労務コラム

欠勤日の有給振替について   2014.10.15

従業員が欠勤した後に、「欠勤日を年次有給休暇として振り替えてください」と言ってきた場合、会社は応じる義務はあるのでしょうか。

 

・応じる義務は無い

年次有給休暇は、従業員から事前に有給取得の請求された場合は、会社はその請求を拒否することはできません。しかし、欠勤後にその欠勤日を有給扱いとして振替える義務はありません。法律上にもそのような義務規定はなく、欠勤分の賃金を給与から引いてもなんら問題ありません。

 

ただ、有給振替の義務がないからといって、振替してはならないわけではありません。従業員から申請があった場合、欠勤した理由によっては、有給振替を認めてあげても良いと思います。このような場合、就業規則上に、以下の規定を設けておくことをお勧めします。

 

第○○条(年次有給休暇の届出)

1 年次有給休暇を請求しようとする者は、前日までに所属長に届出なければならない。ただし、事業の正常な運営を妨げるときは、他の時季に変更することがある。

 

2 病気その他やむを得ない事情により欠勤した場合で、本人から速やかに申出があり、会社が正当な事由による欠勤と認めた場合は、当該欠勤日を年次有給休暇に振り替えることができる。
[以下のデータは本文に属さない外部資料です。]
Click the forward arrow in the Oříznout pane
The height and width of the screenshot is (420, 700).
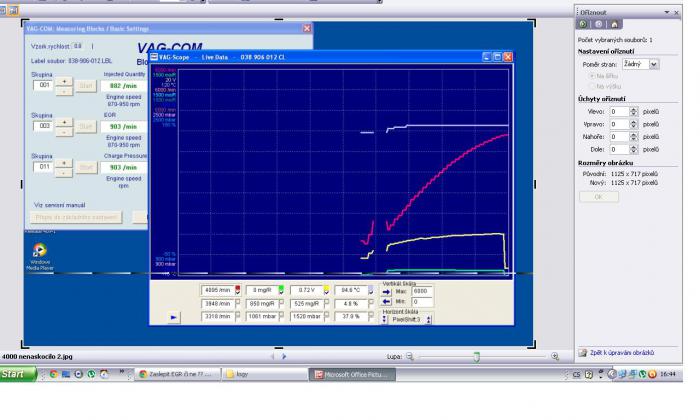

この場合、会社は病気等により欠勤した者から医師の診断証明書または医療機関で受け取ったレシート等の提出を求めることができる。

 

従業員からすれば、自分の有給取得日数が残っていた場合、それを使用して欠勤による給与の減額を防ぎたいのが心情だと思います。そのような場合、申し出を頭ごなしに拒否するのではなく、事情によっては認めてあげることで、従業員の不平・不満が起きにくい会社作りをしていきましょう。